Have you checked your frequent flyer miles lately?
Loyalty points and frequent flyer miles might not seem like obvious targets for cybercriminals, but think again.
Miles and points are currency, as they can be used for many real-world transactions such as flights, shopping, gift cards and even cash. Connexion Loyalty estimates that the loyalty points accrued in the U.S. have a combined value of $48 billion.
Part of the problem is that many loyalty program sites don’t have the same levels of built-in security that protect bank accounts or other online accounts. But account-holders sometimes don’t help themselves, because they use weak passwords and PINs which can be quickly and easily cracked by professional hackers.
As if that weren’t enough, there’s the ever-present danger of email phishing.
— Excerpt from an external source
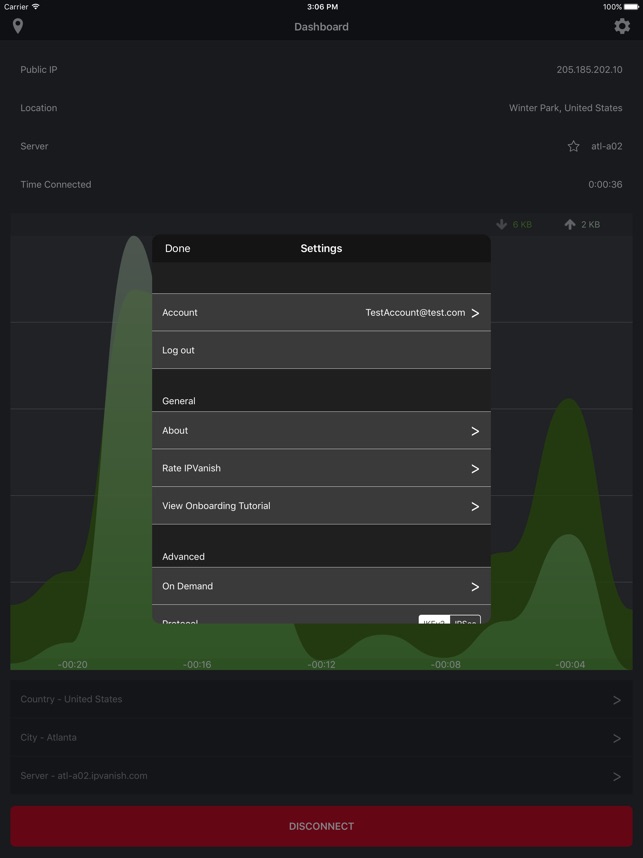Open the location pin icon
Image resolution: width=643 pixels, height=858 pixels.
(x=18, y=26)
This not only puts your points at risk, but also any personal information you have stored in your loyalty accounts, such as credit card and trusted traveler numbers. The modus operandi is usually simple: you get a bogus email claiming to be from an airline, hotel, or travel agent asking you to verify your account information, perhaps to claim a prize. You fall for it, enter your credentials, and the thief gets access to your points and your personal information.
If you’d rather hang on to your points, here are a few tips to help you.
- Vigilance is critical: Monitor your loyalty accounts, and the data associated with them, as carefully as you manage access to your bank accounts. Check your balances regularly and report any suspicious transactions.
- Choose strong and unique passwords and change them regularly: Password managers such as LastPass can help with this.
- If the website offers two-factor authentication, sign up: It adds steps to the login process but offers greater security. There are different types; for example, you may be asked to create security questions you must answer in order to access your account.
- Take care with communications: If you are contacted by email or SMS and asked to validate an account or reset a password, be suspicious.